#### PROBLEM DESCRIPTION:
Leaving out every picture, please repeat exactly the line that contains "Click the ibaManagementStudio" and each line after it through the final line below.

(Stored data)
BEGIN

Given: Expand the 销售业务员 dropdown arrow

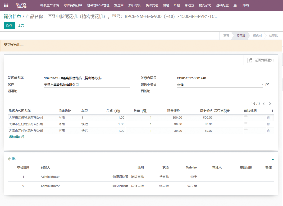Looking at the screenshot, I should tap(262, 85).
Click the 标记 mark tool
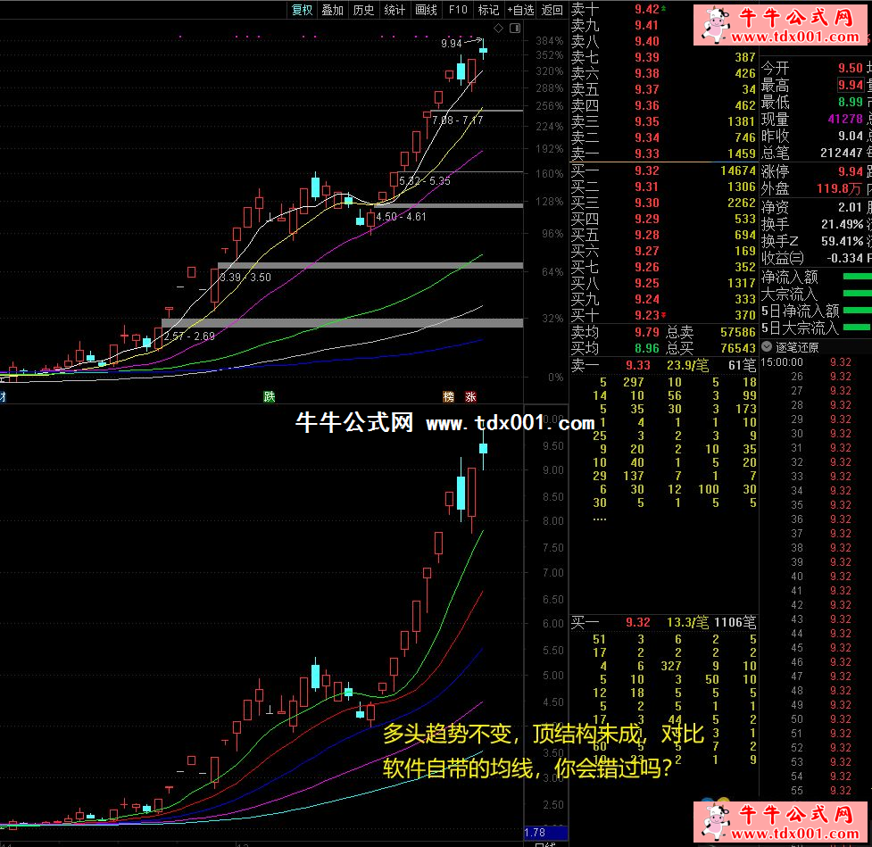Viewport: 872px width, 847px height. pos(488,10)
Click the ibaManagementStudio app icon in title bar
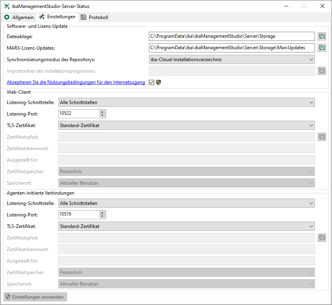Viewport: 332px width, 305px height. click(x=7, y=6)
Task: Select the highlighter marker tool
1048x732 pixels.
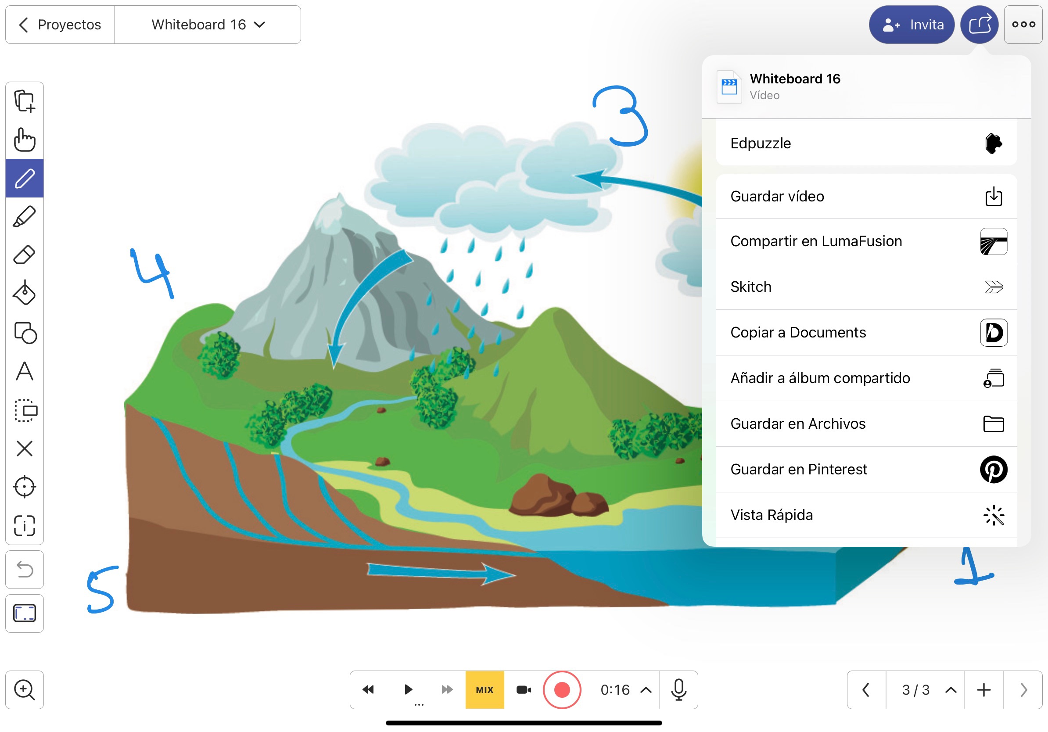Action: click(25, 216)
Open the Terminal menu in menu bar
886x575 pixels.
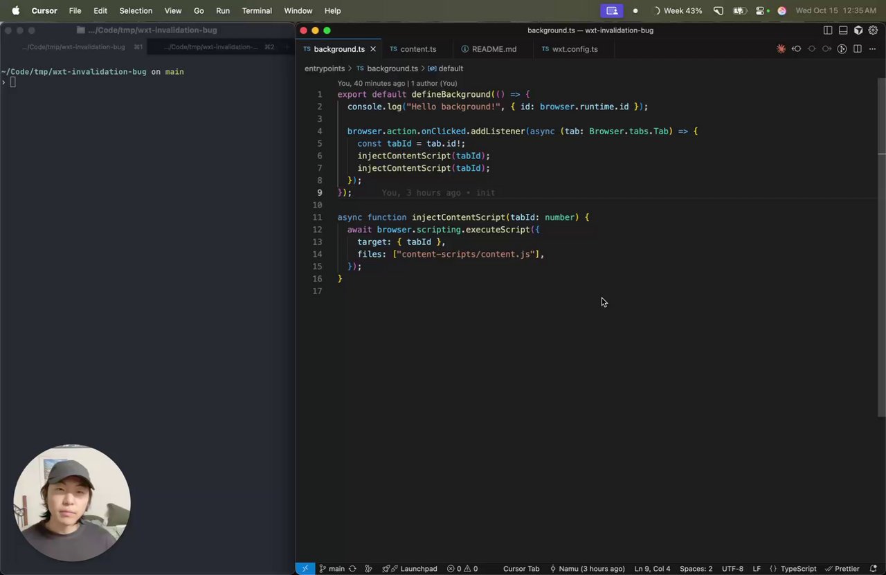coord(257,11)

END

#### EXERCISE ANSWER:
Click the ibaManagementStudio app icon in title bar
Viewport: 332px width, 305px height. click(x=7, y=6)
Task: Select the highlighter marker tool
1048x732 pixels.
Action: click(25, 216)
Open the Terminal menu in menu bar
886x575 pixels.
coord(257,11)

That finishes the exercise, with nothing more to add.